### TASK ITEM
Repeat exactly what runs from the line with "This screenshot has height=819, width=1456." through the last line of the material, and keep the pictures out of it.

### DATA UNDER STUDY
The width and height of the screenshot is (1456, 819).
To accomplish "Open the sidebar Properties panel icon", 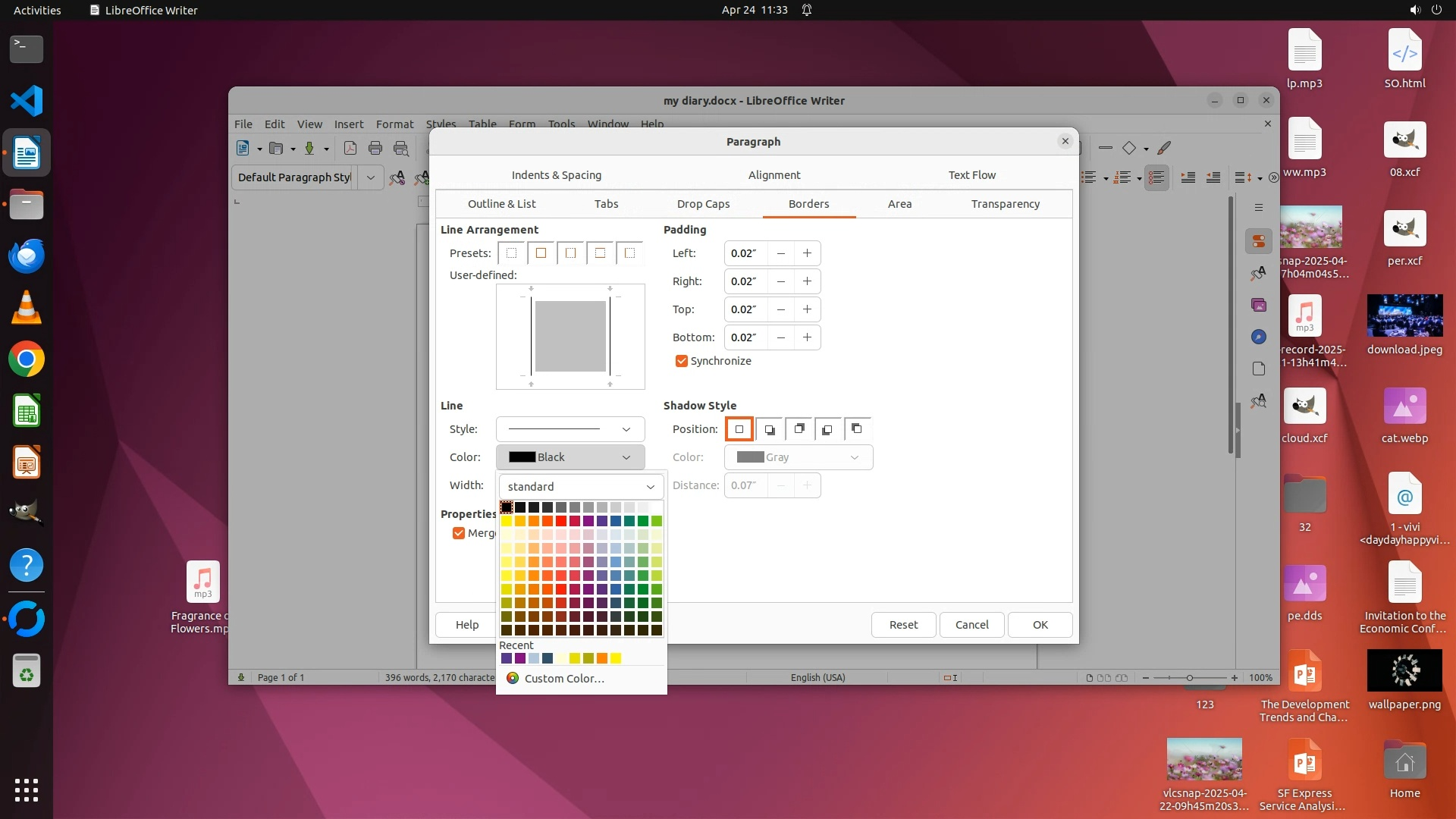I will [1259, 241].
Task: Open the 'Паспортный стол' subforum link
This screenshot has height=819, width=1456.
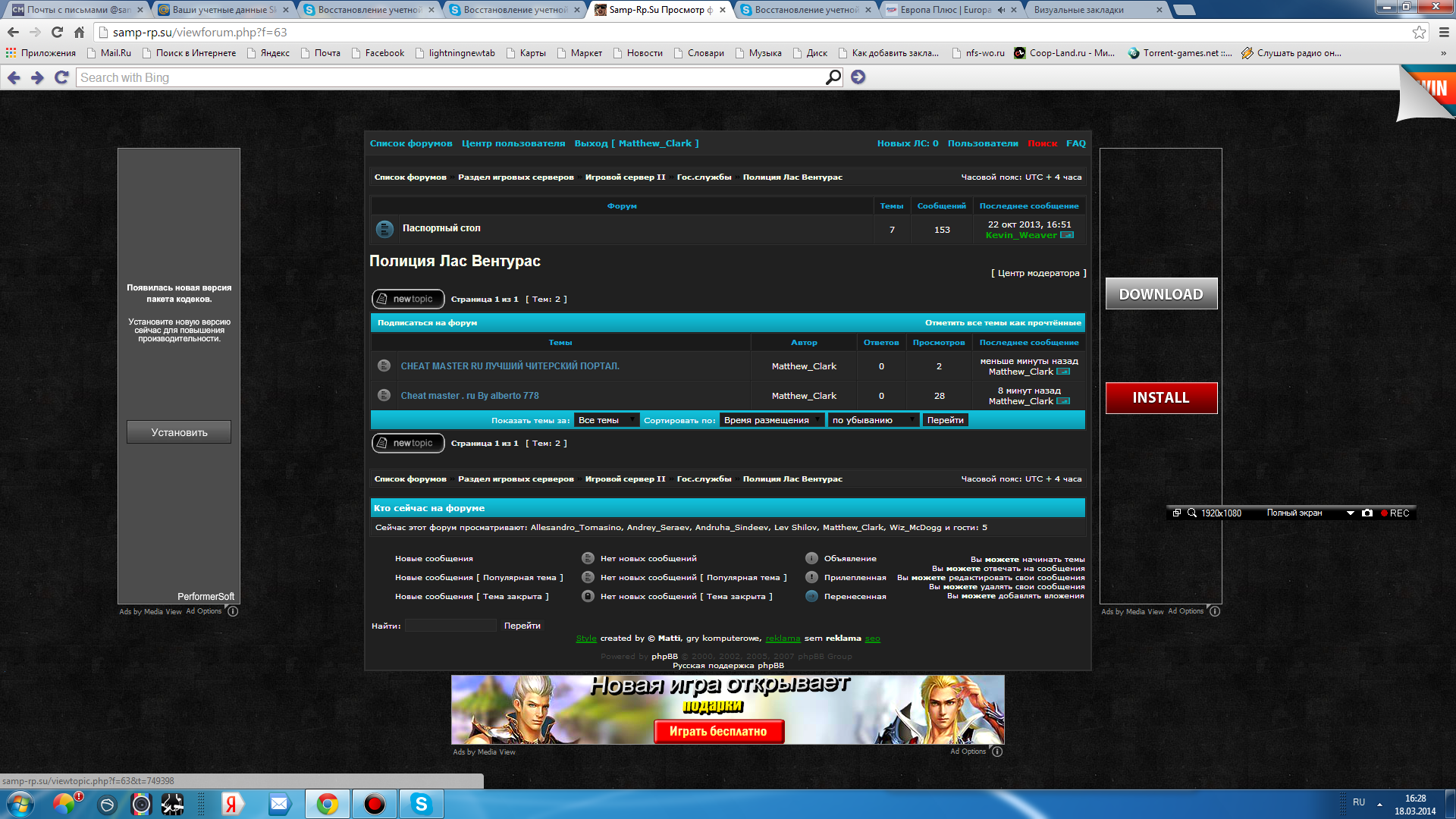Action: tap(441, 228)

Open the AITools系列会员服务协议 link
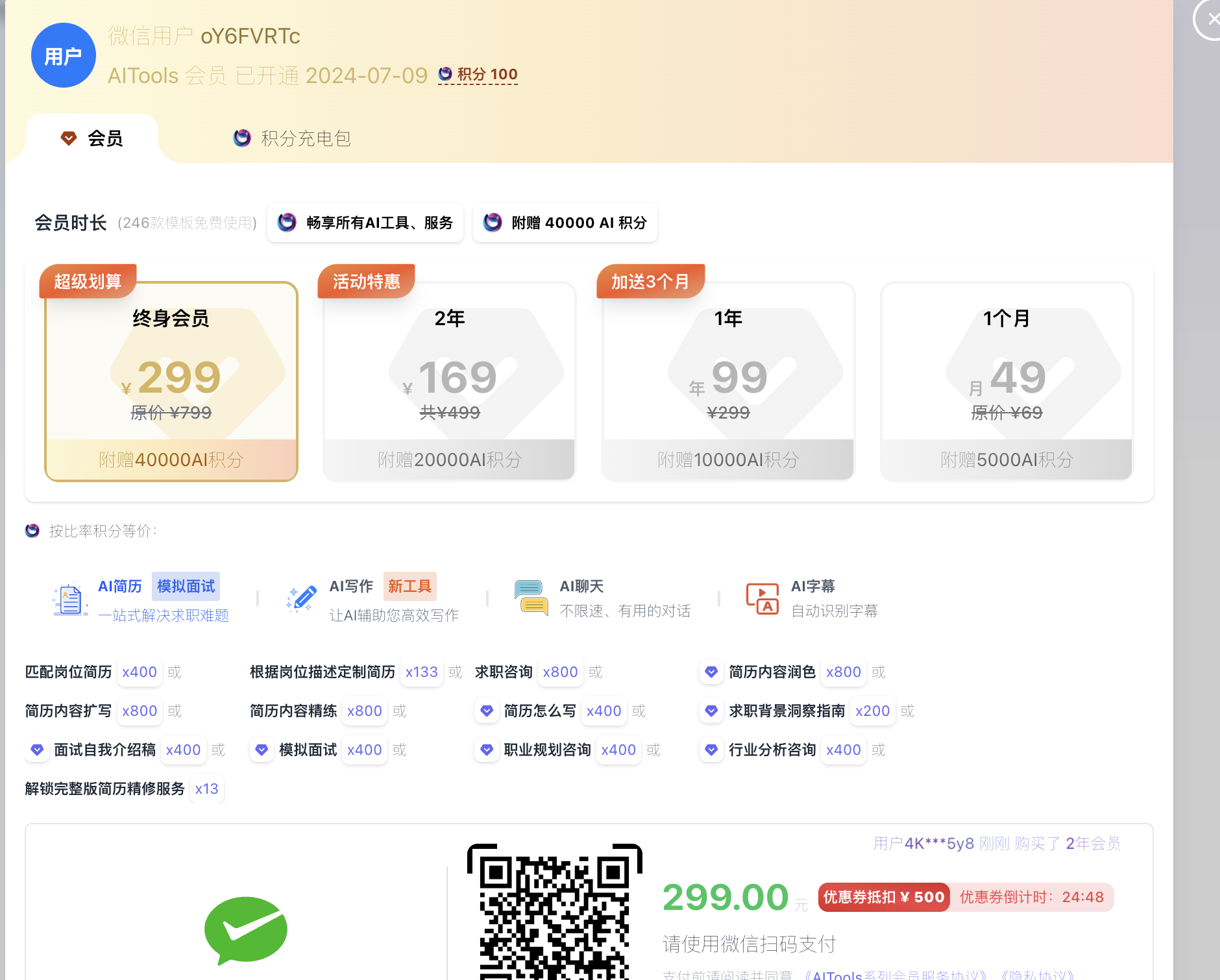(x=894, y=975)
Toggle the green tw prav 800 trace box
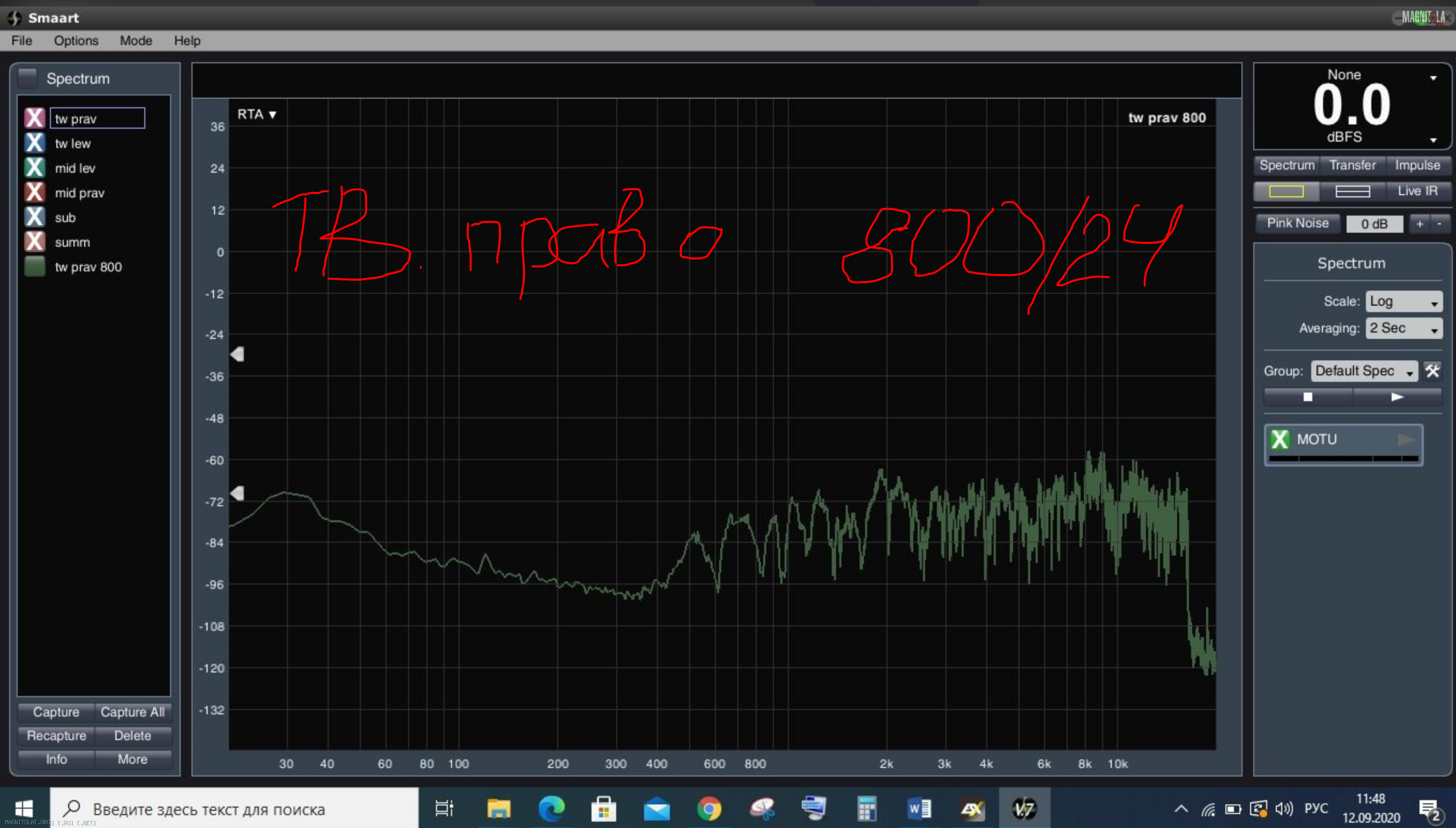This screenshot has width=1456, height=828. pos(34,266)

### TASK RESULT
This screenshot has height=819, width=1456.
Action: tap(441, 228)

Open the AITools系列会员服务协议 link
(x=894, y=975)
Toggle the green tw prav 800 trace box
This screenshot has width=1456, height=828. pos(34,266)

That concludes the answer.